Jika kehidupan ini tanpa disinari oleh ilmu, maka akan tetap dalam keadaan gelap. Penghuninya gelap mata dan gelap pikiran dan hatinya. Bukankah perilaku yang buruk berawal dari pikiran yang buruk pula. Karena tidak trampil memililah-milah, memetakan, mengurai masalah dan memutuskan. Orang bodoh biasanya menyelesaikan problem dengan adu otot, bukan adu otak. Orang bodoh suka mengamuk dan mengkambinghitamkan orang lain. Maka kehadiran orang bodoh bagian dari masalah, bukan bagian dari solusi.
Banyak santri selalu mendoakan guru-gurunya dalam sujud terakhirnya untuk kebaikan para gurunya setelah meninggal.
Adalah Imam Ahmad Bin Hambal (164-241 H), salah satu ulama madzhab 4, berasal dari Bagdad, ulama yang dikenal amat tegas terhadap hukum ini sangat tawadhu’ dan hormat dengan gurunya, Imam Syafi’i. Meski banyak berbeda pendapat, beliau terus mendoakan gurunya sampai 40 tahun lama di setiap doanya. Subhanallah.
Untuk mempunyai keturunan yang shalih, kita harus menjadi anak yang shalih terhadap orangtua kita. Mustahil kita dikaruniai anak shalih jika kita tidak berhasil menjadi anak shalih untuk bapak ibu kita. Dan Bapak dan Ibu mertua kita. Jadi, keberhasilan dan keberkahan kehidupan kita berbanding lurus dengan hubungan yang baik dengan sesepuh kita.
Rasulullah Shalallahu ‘alaihi Wassalam bersabda: “ Jadilah kamu orang ‘alim, atau pelajar, atau senang mendengarkan kajian keilmuan, atau mencintai orang berilmu dan pelajar, janganlah kamu menjadi orang nomer lima, maka kamu kelak akan hancur.” (al Hadits).
Ada ungkapan pendidikan yang menarik, ”Qaddimil khidmah qablal ‘ilmi (dahulukan pengabdian sebelum berilmu).
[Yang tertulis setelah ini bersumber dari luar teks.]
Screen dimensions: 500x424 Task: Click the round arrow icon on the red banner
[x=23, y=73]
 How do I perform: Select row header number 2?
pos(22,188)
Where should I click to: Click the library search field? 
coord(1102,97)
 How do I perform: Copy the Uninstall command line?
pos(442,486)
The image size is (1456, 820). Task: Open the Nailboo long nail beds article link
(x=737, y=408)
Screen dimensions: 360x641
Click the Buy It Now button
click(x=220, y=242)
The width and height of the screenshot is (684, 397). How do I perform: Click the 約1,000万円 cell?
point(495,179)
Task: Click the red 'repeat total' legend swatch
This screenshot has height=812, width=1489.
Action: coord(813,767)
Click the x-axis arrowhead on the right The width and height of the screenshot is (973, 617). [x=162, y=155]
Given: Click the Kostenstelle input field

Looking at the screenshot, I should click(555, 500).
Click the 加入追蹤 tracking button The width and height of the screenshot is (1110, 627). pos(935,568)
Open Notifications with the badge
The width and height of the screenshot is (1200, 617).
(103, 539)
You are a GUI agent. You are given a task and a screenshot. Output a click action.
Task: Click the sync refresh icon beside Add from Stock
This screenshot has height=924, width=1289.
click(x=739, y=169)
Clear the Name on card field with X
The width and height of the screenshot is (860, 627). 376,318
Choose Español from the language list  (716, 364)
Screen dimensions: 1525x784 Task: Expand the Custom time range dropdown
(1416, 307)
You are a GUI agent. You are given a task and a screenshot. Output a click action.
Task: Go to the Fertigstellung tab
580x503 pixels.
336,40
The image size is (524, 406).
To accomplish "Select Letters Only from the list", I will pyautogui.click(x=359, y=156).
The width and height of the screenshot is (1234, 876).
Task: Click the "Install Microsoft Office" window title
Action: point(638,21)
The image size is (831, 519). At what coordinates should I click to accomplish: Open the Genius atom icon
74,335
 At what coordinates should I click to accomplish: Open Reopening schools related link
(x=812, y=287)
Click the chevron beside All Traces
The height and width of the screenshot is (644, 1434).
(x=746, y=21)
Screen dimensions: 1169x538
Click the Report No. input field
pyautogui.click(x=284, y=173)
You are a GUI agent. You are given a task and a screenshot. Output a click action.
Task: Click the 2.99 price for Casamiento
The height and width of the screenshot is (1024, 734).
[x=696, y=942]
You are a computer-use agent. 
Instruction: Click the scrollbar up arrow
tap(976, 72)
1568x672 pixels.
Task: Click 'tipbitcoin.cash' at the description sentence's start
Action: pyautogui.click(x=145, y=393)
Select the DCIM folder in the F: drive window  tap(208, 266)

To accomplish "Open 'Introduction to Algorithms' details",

Ada proses spiritual yang dijalankan sebelum otaknya diisi dengan ilmu pengetahuan.
Itulah sebabnya para ulama dan kiai punya cara untuk ‘menjinakkan’ hatinya santri-santrinya dengan riyadhoh, mujahadah (latihan batin), dengan menunjukkan pengabdian tanpa pamrih. Sehingga ketia mereka siap diterjunkan di tengah umat, ia sudah siap bekerja tanpa pamrih apapun, kecuali ridho Allah Subhanahu wata’ala.
Banyak santri di pondok pesantren mendapatkan tambahan “Ta’limul Muta’allim” (Kode Etik Pelajaran), dan kitab-kitab akhlak karya ulama mashur. Bacaan mereka adalah Safinatun Najah (perahu keselamatan), Sullamut Taufiq (tangga menuju taufiq), Tafsirul Jalalain (Tafsir Kebahasaan Disusun Dua Imam Jalaluddin), ‘Uqudul Lajin (Ikatan Suami Istri), Tanbigul Ghafilin (peringatan bagi yang lalai), Ta’limul Muta’allim dan masih banyak lagi yang isi sebenarnya adalah untuk ‘melembut’ kan hati mereka.
Pelajaran seperti ini selalu diulang-ulang dengan niat mengamalkan agar setelah lulus ilmu mereka bisa lebih barakah (menambah kebaikan).
Agak berbeda dengan pendidikan di sekolah-sekolah jaman sekarang. Bergantu menteri dan berganti kurikulum, tetap tidak bisa melahirkan generasi yang memeliki hati yang “lembut”. Banyak sekolah dengan gedung-gedung bagus, namun hasilnya ternyata menyimpan prahara (tsunami) agama. Yakni, miskinnya adab, akhlaq dan krisis moralitas.
Bedakan dengan referensi yang diterima murid-murid zaman sekarang, kemungkinan niat mencari ilmu supaya nanti dapat kerjaan yang layak dan dapat ijazah, ilmu hanya sebagai kekayaan kognitif. Boleh jadi karena ini kehidupan mereka kurang barakah.
Pendidikan modern, kata Mohammad Iqbal tidak mengajarkan air mata pada mata dan kesejukan di hati. Inilah prahara dunia pendidikan kontemporer.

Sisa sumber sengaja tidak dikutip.